The crowd at Apple's main store in New York looked noticeably smaller than the one for the iPhone 5 launch in September, but it was still impressive considering the disruption caused by superstorm Sandy. Mass transit in the city remains hobbled or nonexistent in many areas, while power is still out for millions of residents in lower Manhattan, other boroughs and surrounding suburbs.
Despite the challenges for local buyers, the store sold out of the iPad Mini after less than three hours. The New York outlet started selling the devices at 10 a.m., two hours later than other Apple stores outside the region, because of delays related to the storm.
Some customers, who had to wait longer outside in the chilly weather, grumbled about the two-hour delay but acknowledged the unusual circumstances affecting the event.
In the last minutes before the devices' launch, Apple employees took their usual positions in front of the retail outlet's glass-box entrance, counted down the last 10 seconds and clapped as the first group of customers filed into the store.
Members of the crowd, which included committed Apple fans as well as enterprising customers waiting to sell their two allotted devices on the Internet, bundled up with scarves and heavy coats as the temperature remained below 50 degrees Fahrenheit throughout the morning.
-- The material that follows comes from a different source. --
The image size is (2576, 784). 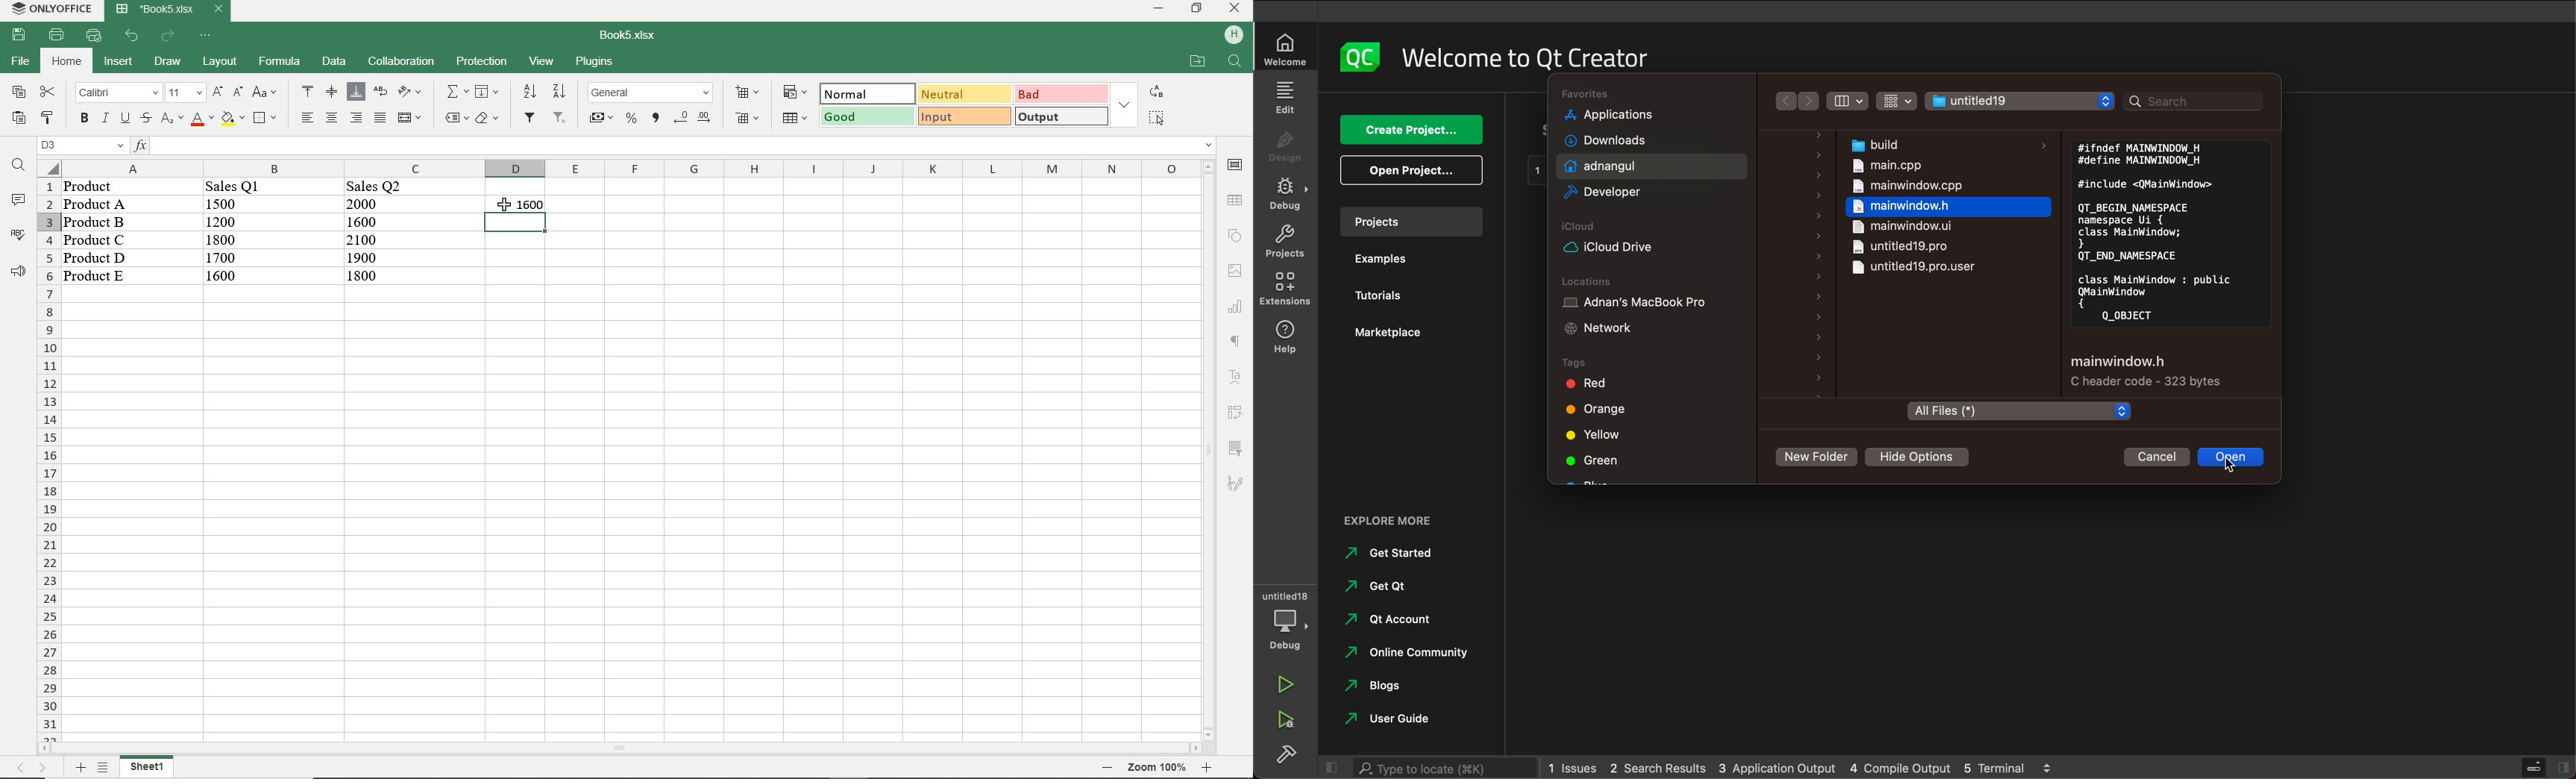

The iPad Mini, which measures 7.9 inches diagonally, was announced amid a flurry of updates to the company's product line, including refashioned Mac computers and an update to the seven-month-old larger iPad, whose marquee feature was a higher-end display and faster wireless networking technology known as LTE.
Some waiting in line for the new tablet said the storm this week wouldn't have stopped them from buying the new device, while others said destruction from Sandy spurred them to wait in line for the first time.
"I'm down by Union Square, and there's no electricity," said Eytan Friedman, 43 years old. Without heat, "it's just very hard to sleep, so I figured I'd get up early and get my new iPad rather than lie in bed and stare at the ceiling."
Mr. Friedman said he wanted the new full-sized iPad rather than the miniature version, which struck him as "sort of a larger version of the iPhone." He said he traded in his old iPad as soon as he heard about the new LTE-enabled tablet.
"I would never wait in line," Mr. Friedman added. "This is the exception."